AdventureWorks has long been one of the most used SQL Server sample databases. After introducing the WideWorldImporter database, it was not supported in the SQL Server 2016 RTM, but the AdventureWorks is back in SQL Server 2017. You can download it at https://github.com/Microsoft/sql-server-samples/releases/tag/adventureworks.

This function can be very useful to check whether relative static tables are changed or to compare the same database tables in two instances.
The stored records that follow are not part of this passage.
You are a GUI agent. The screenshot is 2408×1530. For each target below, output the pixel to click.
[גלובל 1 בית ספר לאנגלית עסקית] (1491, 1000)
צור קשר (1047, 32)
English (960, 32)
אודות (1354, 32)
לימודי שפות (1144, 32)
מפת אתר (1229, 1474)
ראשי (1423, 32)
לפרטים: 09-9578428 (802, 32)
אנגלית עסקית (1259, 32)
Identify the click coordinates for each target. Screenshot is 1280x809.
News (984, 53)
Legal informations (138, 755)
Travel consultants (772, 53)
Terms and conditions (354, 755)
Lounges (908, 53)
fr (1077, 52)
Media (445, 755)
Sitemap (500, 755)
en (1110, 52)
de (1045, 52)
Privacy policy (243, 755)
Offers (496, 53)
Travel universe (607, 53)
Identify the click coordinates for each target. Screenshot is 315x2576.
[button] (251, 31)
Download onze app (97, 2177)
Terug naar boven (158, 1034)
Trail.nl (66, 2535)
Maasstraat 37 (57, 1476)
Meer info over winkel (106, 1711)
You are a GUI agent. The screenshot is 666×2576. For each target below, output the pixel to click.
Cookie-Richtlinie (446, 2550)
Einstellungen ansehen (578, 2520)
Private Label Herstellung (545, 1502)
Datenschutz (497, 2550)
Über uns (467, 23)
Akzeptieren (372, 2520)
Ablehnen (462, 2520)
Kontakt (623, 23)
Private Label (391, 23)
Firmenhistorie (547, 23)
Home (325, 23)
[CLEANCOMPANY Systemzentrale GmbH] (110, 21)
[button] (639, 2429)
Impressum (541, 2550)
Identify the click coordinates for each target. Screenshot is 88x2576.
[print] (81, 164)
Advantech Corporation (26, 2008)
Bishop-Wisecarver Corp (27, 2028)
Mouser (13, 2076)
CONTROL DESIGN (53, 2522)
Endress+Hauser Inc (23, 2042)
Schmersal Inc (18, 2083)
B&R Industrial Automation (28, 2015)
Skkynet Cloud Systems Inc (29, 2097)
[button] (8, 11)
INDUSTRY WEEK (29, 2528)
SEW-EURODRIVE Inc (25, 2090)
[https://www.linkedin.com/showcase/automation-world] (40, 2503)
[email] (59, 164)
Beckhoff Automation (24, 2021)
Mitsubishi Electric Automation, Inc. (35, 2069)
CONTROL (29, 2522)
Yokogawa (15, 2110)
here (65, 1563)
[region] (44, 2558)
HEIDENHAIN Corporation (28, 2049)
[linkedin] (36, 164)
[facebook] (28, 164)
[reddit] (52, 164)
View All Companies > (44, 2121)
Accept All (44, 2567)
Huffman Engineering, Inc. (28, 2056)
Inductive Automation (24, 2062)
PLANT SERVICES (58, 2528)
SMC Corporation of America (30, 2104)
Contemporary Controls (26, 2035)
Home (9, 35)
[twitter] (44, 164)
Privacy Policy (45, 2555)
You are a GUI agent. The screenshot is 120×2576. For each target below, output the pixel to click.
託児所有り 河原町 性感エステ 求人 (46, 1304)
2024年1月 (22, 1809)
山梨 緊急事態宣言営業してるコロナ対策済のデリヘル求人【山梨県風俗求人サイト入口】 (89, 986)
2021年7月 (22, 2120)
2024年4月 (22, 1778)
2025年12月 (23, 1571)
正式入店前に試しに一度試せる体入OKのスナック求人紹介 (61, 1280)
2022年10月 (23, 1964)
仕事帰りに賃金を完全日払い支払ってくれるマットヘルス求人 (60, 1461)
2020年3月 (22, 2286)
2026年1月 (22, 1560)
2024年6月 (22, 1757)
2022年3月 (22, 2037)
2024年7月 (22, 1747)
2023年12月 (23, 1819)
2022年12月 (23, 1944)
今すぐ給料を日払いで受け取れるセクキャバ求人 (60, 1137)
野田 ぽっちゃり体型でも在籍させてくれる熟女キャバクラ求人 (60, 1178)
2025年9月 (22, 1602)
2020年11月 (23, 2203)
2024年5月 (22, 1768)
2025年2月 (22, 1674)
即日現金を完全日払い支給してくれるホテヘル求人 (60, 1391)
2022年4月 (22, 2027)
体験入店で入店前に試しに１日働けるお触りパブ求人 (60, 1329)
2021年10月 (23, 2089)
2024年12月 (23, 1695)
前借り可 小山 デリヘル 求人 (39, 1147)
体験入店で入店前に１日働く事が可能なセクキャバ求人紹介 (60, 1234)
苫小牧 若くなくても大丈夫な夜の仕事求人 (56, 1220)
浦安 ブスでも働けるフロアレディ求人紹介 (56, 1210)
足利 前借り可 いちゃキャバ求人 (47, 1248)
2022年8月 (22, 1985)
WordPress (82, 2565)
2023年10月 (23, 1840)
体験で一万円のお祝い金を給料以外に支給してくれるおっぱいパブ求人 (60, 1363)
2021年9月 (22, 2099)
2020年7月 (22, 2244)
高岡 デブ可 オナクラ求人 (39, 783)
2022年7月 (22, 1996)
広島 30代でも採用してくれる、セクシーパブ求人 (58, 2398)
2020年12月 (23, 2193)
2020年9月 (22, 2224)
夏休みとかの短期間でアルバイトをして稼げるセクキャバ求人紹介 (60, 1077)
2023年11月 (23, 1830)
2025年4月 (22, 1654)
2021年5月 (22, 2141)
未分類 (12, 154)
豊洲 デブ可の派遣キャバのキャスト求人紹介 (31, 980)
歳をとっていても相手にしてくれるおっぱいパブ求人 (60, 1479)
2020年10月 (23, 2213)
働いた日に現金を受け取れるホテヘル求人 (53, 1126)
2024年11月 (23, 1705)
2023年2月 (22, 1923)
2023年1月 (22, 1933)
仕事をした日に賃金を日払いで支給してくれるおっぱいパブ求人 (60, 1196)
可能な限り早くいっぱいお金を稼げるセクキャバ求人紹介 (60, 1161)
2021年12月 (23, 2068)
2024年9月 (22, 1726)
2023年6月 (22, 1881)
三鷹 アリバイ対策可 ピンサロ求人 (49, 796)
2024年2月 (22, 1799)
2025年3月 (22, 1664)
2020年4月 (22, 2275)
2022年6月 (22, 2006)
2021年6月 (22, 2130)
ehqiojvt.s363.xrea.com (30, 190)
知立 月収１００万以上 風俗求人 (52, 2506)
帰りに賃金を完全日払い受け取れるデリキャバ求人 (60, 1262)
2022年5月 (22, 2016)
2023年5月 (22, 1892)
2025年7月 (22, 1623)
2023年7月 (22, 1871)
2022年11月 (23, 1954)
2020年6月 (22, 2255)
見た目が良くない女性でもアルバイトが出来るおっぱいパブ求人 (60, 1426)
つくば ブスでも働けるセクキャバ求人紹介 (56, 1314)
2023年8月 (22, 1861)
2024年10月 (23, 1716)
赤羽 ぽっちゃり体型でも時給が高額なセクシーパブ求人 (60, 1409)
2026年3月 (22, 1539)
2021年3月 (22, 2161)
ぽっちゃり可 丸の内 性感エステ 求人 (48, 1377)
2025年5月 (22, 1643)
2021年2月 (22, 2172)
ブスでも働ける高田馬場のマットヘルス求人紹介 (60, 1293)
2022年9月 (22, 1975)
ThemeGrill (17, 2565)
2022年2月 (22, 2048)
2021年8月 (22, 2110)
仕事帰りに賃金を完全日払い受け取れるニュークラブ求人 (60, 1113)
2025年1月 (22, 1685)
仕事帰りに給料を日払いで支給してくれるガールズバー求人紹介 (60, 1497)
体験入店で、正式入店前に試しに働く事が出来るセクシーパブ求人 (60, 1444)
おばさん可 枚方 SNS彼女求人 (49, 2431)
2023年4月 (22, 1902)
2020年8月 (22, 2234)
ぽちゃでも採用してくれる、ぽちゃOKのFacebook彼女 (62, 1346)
With the following query, you can check the status of products in the AdventureWorks2017 database:

USE AdventureWorks2017; 
SELECT HASHBYTES('SHA2_256',(SELECT *  
 FROM  
  Production.Product p 
  INNER JOIN Production.ProductSubcategory sc ON p.ProductSubcategoryID = sc.ProductSubcategoryID 
  INNER JOIN Production.ProductCategory c ON sc.ProductCategoryID = c.ProductCategoryID 
  INNER JOIN Production.ProductListPriceHistory ph ON ph.ProductID = p.ProductID 
  FOR XML AUTO)) AS hashed_value; 

The following is the output generated by this query:

hashed_value
------------------------------------------------------------------
0xAFC05E912DC6742B085AFCC2619F158B823B4FE53ED1ABD500B017D7A899D99D

If you want to check whether any of the product attributes defined by the previous statement are different for two or more instances, you can execute the same query against the other instances and compare the values only, without loading and comparing the entire datasets.

With no limit for the input string, you do not need to implement workarounds for large inputs anymore, and the fact that you can easily generate a hash value for multiple joined tables can increase the number of use cases for the HASHBYTES function.